Teaching children is an extremely challenging occupation. It is also very engaging work. Some days are better than others. This week, during Thanksgiving break, I have had a chance to reflect on the first semester, to think about each of my children, their learning styles, what they’ve learned (and not learned!). I’ve been able to look more clearly at how my teaching has been delivered and been received. I have two weeks (not counting finals week) to impact learning and grades. How I choose to do this may well determine the pass/fail outcomes for some of my students.
This week, however, I have the uninterrupted days to examine just which standards each child appears to have become more familiar with, and which is still foreign. I can see who truly is ready to finish this semester and move on to the next. How well they learned is, in part, how well I learned how each child learns, and how well I fed each of them in the style in which they each learn most successfully….
Convoluted? Yes. Hard? Yes. Can I afford to do it any other way? No.
I am so thankful for this Thanksgiving break. This uninterrupted time. This period of reflection and understanding. Yes, we teachers are constantly evaluating, changing our lessons on the fly, despairing over test grades that don’t match daily abilities, honing our strategies in the manner of the finest targeted missile strategies. It often feels like a very seat-of-the-pants type of thing. And then, we take a few days to stop and think. We match the grades to the standards and goals of our lessons. We have time for the overview, we catch our breath and pinpoint the holes, the one or two or three problems that everyone missed – except for the child who got them all, who skews the average. Who somehow got the lesson the way it was taught. And therein begins the evaluation.

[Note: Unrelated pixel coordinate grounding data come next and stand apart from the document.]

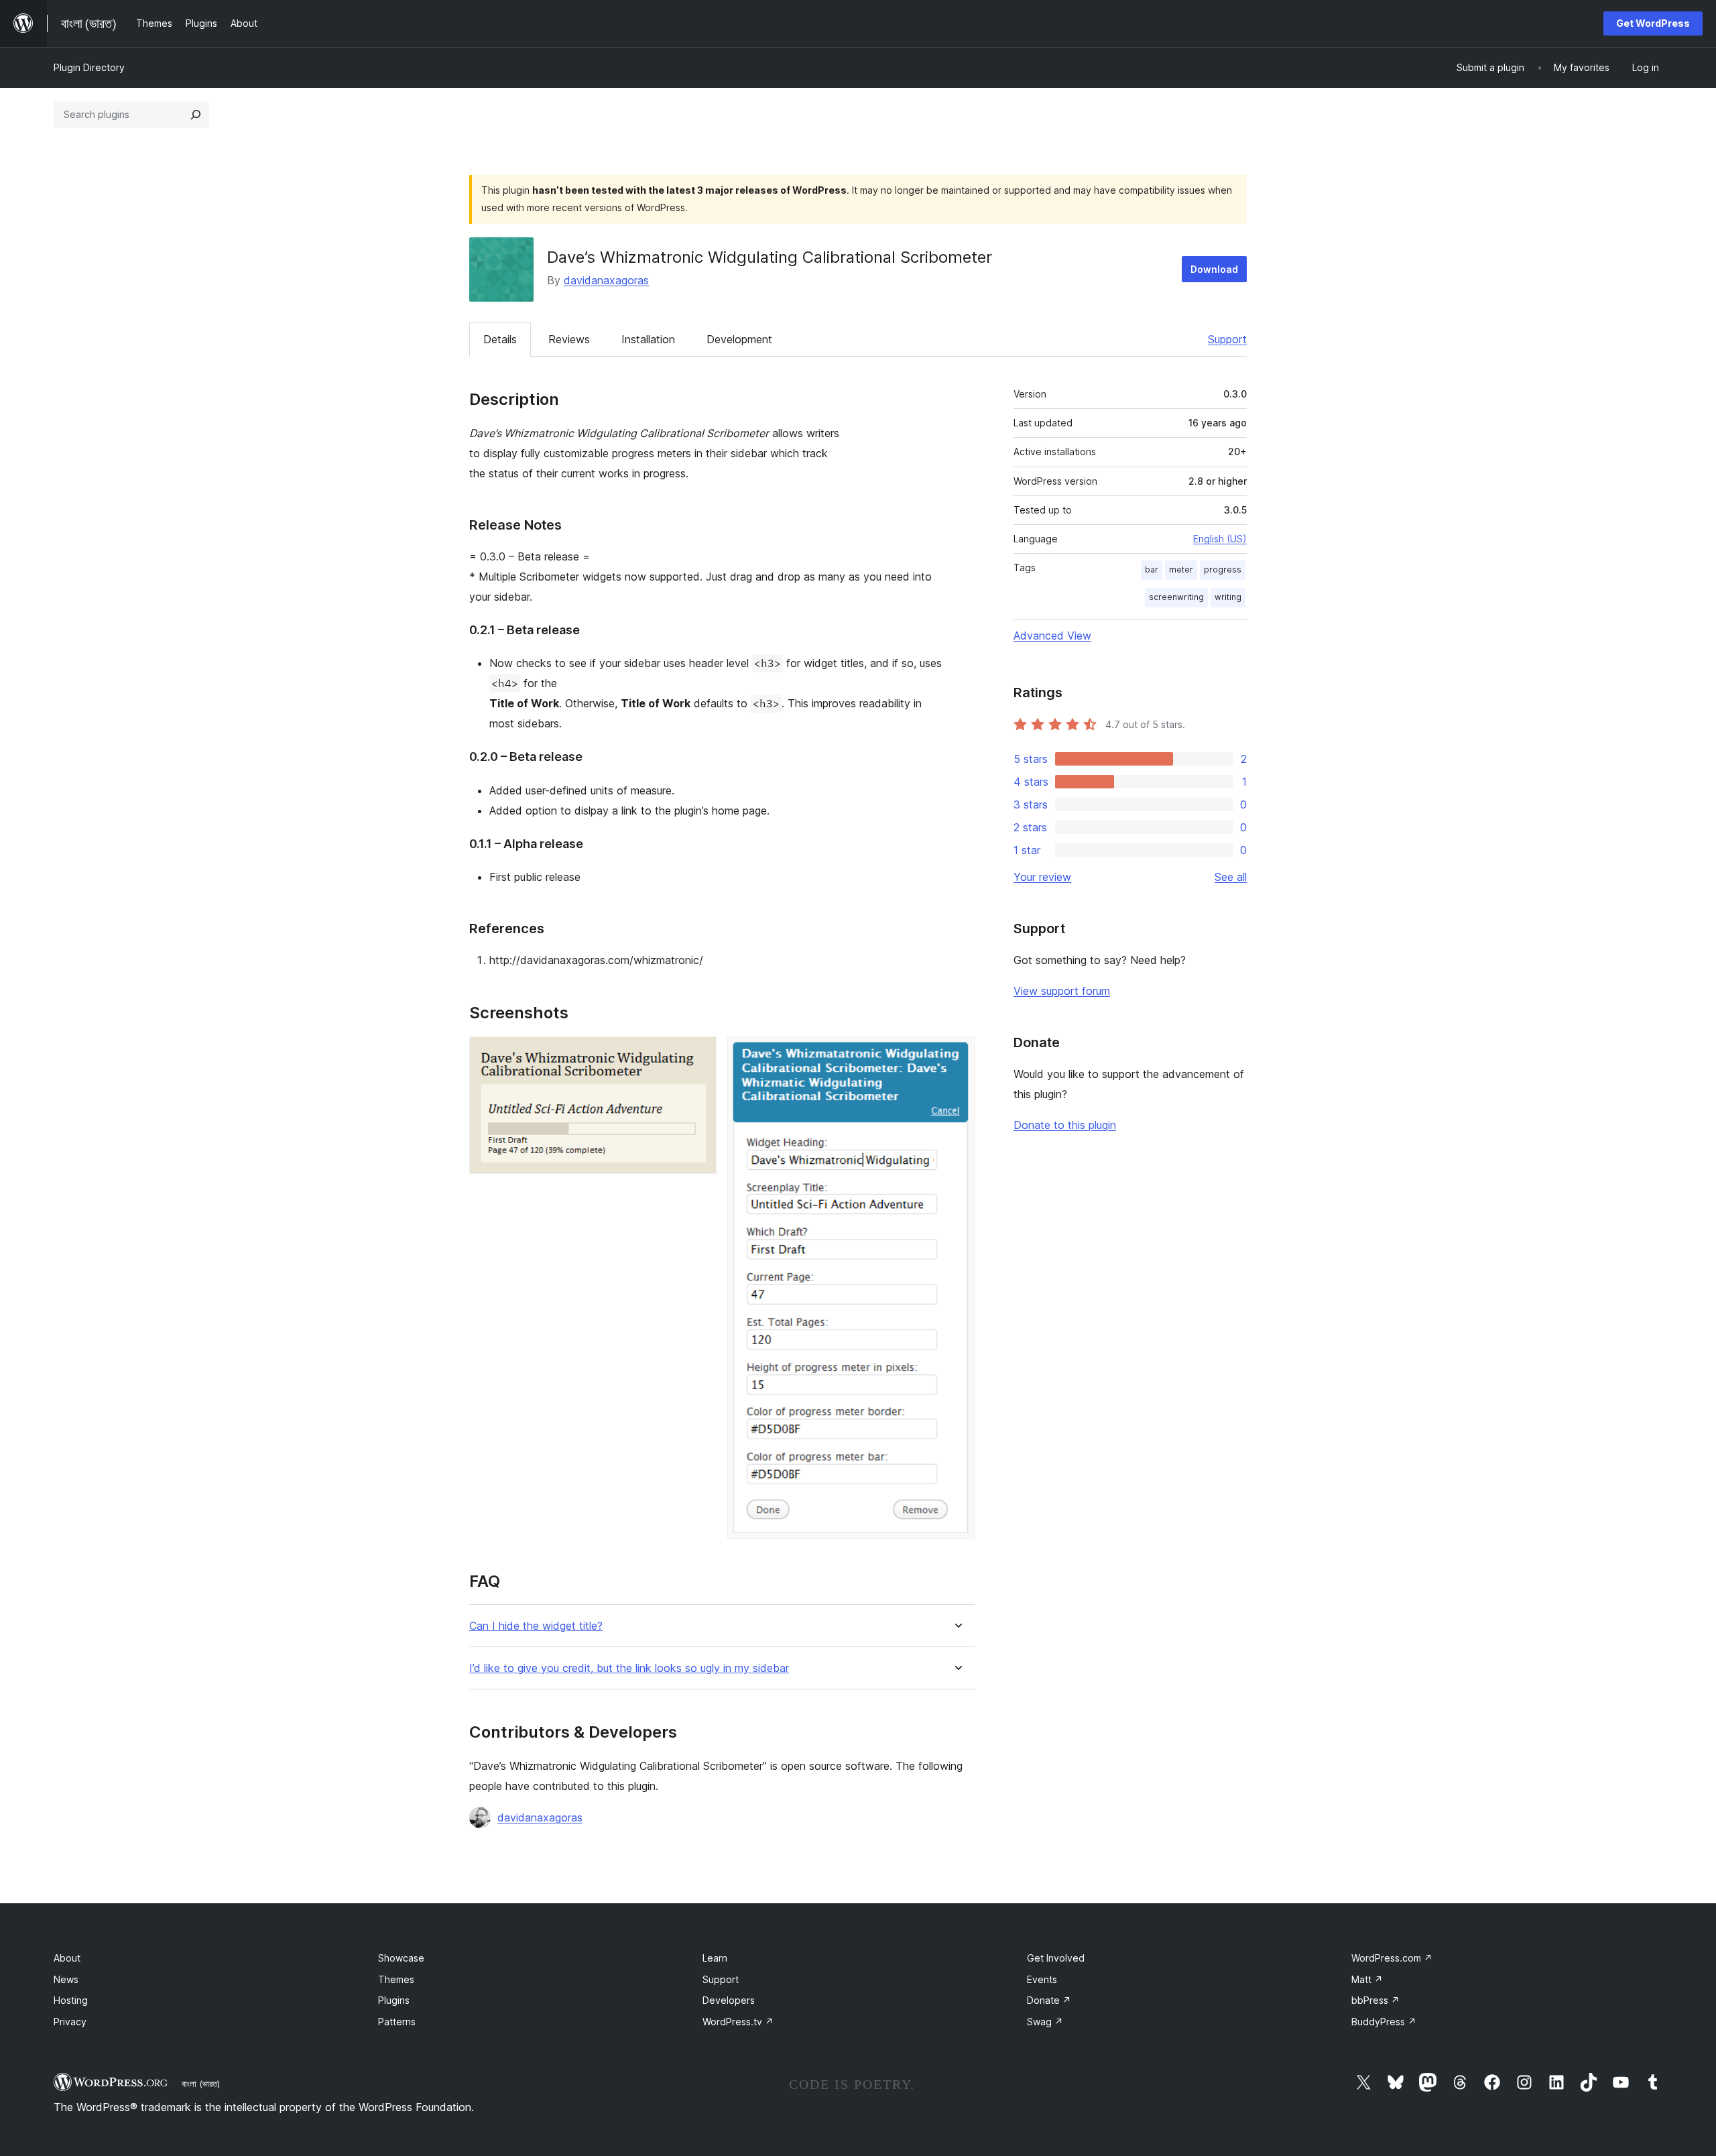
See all (1231, 877)
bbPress (1375, 2000)
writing (1228, 597)
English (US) (1220, 538)
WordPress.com (1391, 1958)
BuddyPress (1383, 2021)
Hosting (71, 2000)
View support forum (1062, 991)
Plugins (394, 2000)
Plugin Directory (89, 67)
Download (1214, 269)
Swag (1045, 2021)
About (67, 1958)
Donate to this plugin (1065, 1125)
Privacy (70, 2021)
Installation (648, 339)
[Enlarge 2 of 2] (956, 1054)
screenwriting (1176, 597)
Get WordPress (1653, 23)
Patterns (397, 2021)
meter (1181, 569)
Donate (1049, 2000)
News (66, 1979)
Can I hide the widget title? (536, 1626)
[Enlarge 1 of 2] (698, 1054)
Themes (396, 1979)
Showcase (401, 1958)
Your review (1042, 877)
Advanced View (1052, 635)
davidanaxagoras (606, 280)
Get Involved (1056, 1958)
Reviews (569, 339)
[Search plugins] (195, 114)
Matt (1367, 1979)
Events (1042, 1979)
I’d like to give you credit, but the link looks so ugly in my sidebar (629, 1668)
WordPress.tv (738, 2021)
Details (500, 339)
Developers (728, 2000)
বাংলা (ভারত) (201, 2083)
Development (739, 339)
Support (1227, 339)
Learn (714, 1958)
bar (1151, 569)
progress (1222, 569)
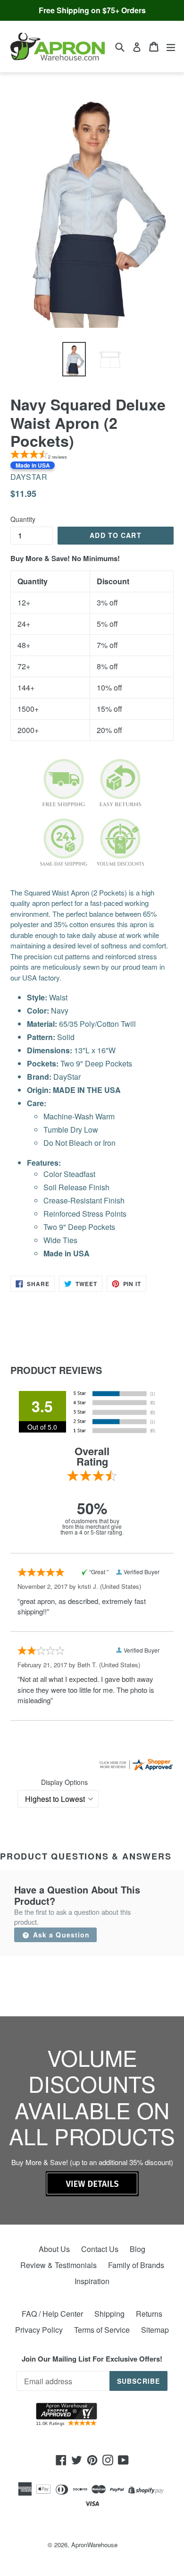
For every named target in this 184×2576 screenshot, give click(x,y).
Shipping (109, 2313)
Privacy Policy (39, 2329)
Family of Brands (136, 2265)
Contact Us (99, 2248)
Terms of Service (102, 2329)
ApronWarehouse (94, 2544)
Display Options (64, 1782)
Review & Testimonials (58, 2265)
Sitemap (155, 2329)
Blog (137, 2248)
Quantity (22, 519)
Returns (149, 2313)
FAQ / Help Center (52, 2313)
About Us (54, 2248)
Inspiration (92, 2281)
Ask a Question (60, 1934)
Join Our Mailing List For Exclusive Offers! (92, 2358)
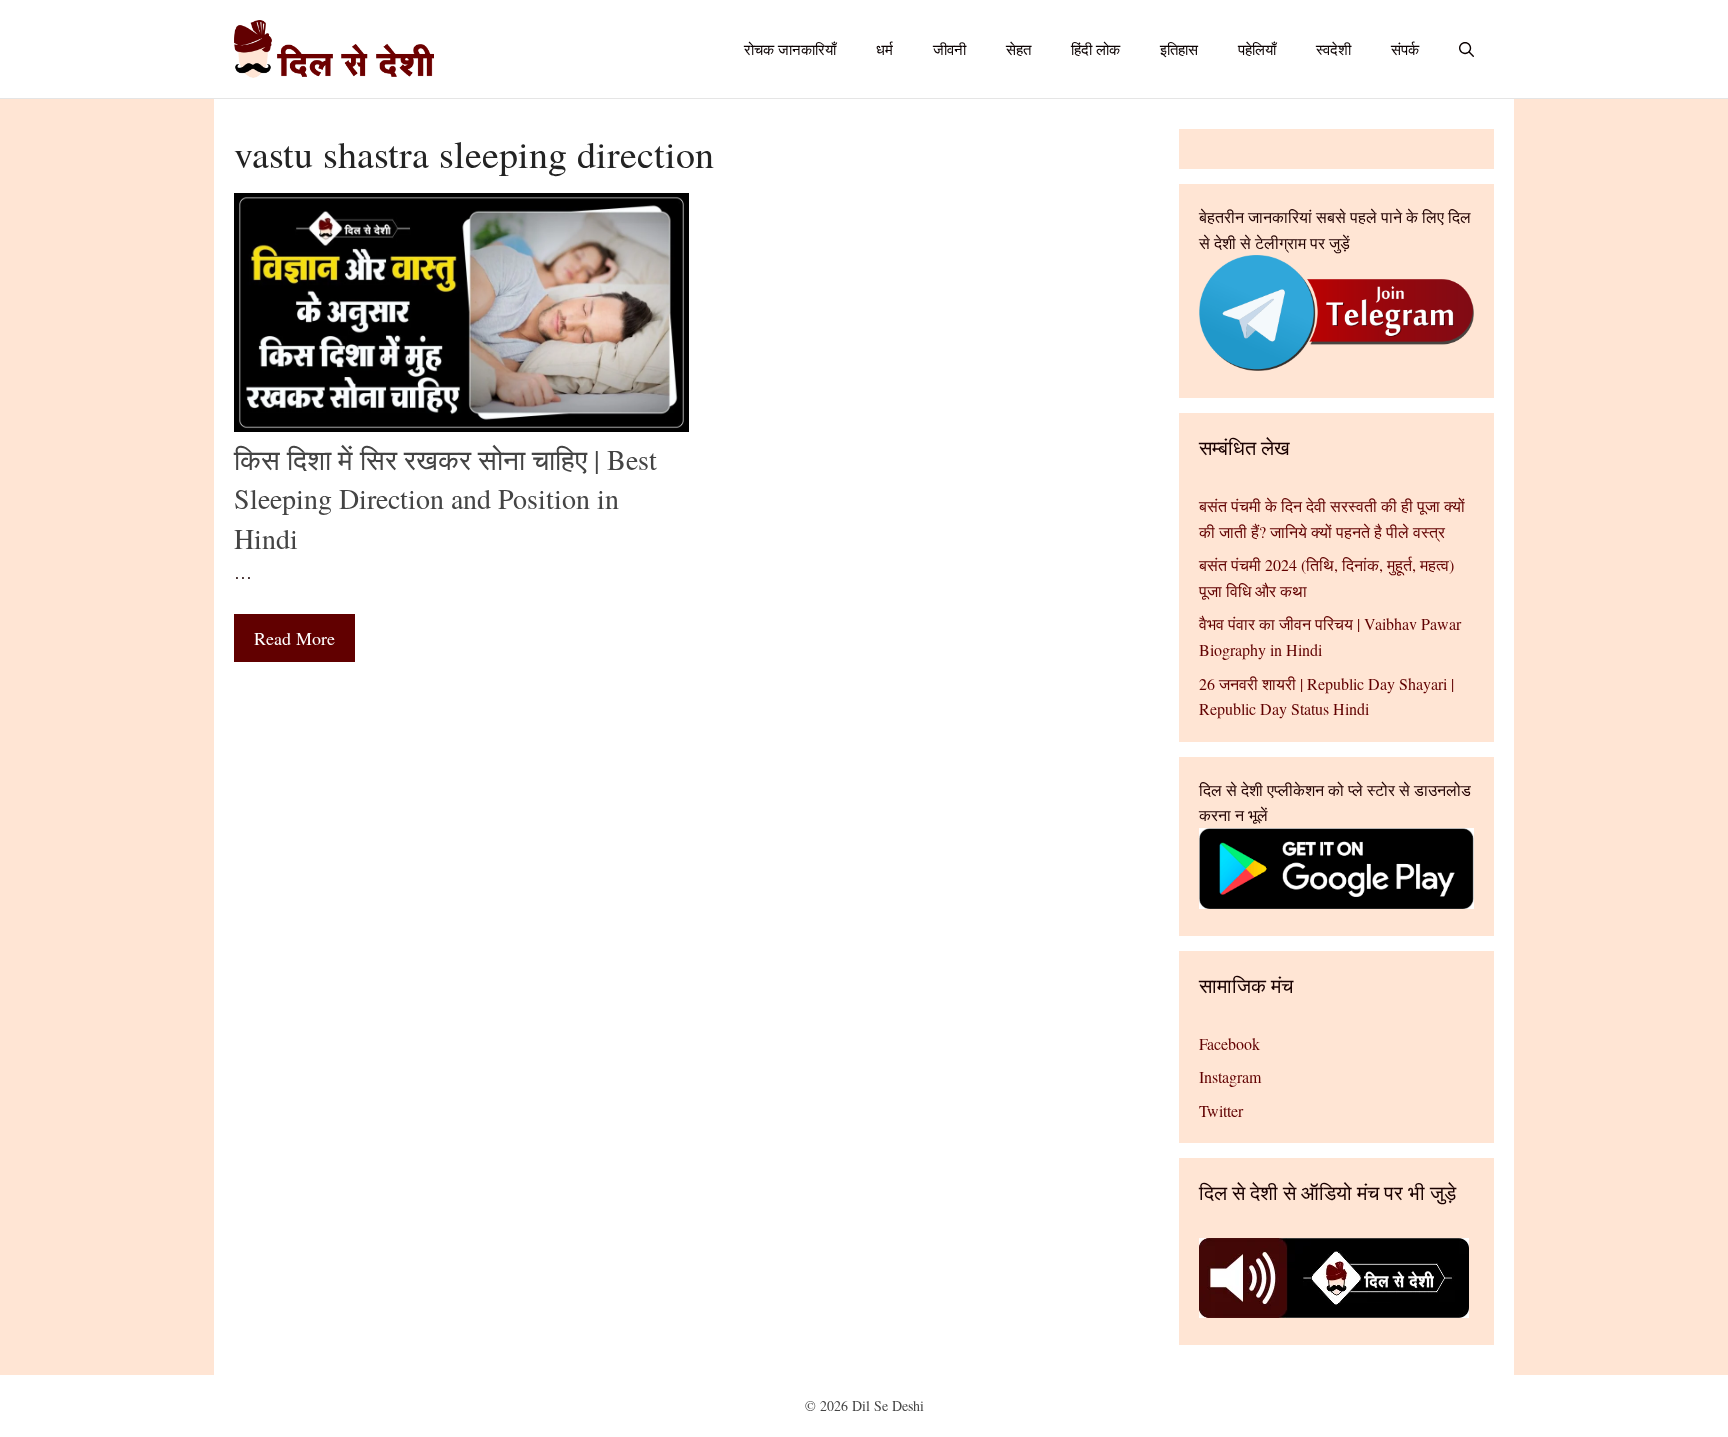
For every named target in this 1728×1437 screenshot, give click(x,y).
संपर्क (1405, 49)
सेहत (1018, 49)
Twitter (1221, 1110)
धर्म (884, 49)
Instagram (1230, 1076)
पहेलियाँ (1257, 49)
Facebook (1229, 1043)
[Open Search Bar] (1466, 49)
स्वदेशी (1333, 49)
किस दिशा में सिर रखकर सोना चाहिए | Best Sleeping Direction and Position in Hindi (445, 498)
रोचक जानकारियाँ (790, 49)
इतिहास (1179, 49)
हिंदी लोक (1095, 49)
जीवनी (949, 49)
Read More (294, 638)
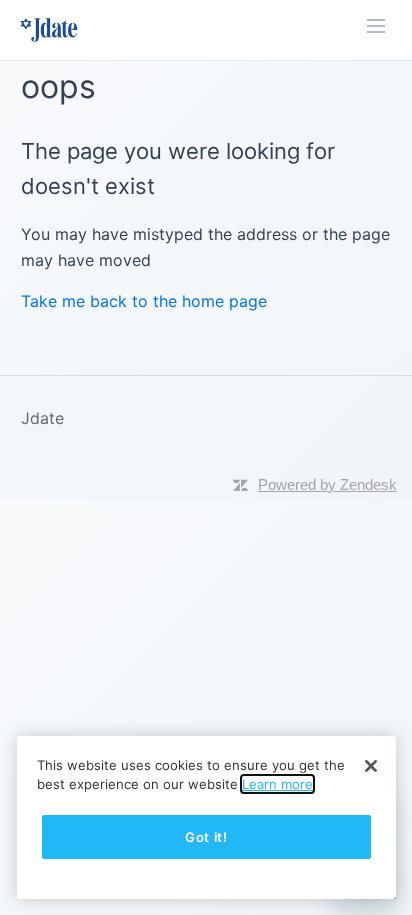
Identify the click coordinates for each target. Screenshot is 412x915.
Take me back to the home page (144, 301)
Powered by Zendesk (327, 484)
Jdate (42, 418)
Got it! (206, 837)
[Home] (49, 30)
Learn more (277, 784)
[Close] (371, 766)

How did I teach this lesson? Why did he get it, but not this other child? What should have been different? What about the child who needs more direct instruction? I need to break the class into learning groups, (and figure out which ones will stay on task while I speak with each group!)
After a while, my head starts to hurt from all of these thoughts. But now comes the best part of these Thanksgiving days. I just sit. Very quiet. Very still. I think about my daughter and my grandson. I listen to music. I read – mysteries, especially the British village cozy. I pet my dogs, and I make special meals for my husband. And the answers and ideas just come. The realization of how I need to revisit a lesson or a skill becomes a clear plan. I know this will happen. It always does. But NOT until I have taken the time to assess, to revisit, and then to relax.
However you, as a teacher, get through this school year, crazy with training, with meetings, with evaluations and planning lessons, with all that must be done, just to get to the act of teaching, only you can decide. I pray for you clarity and peace of mind. I also pray for you the restless heart that keeps each of us striving for that transfer of understanding, that seen confidence in a child who now knows they CAN, that very evidence that speaks to why we do what we do.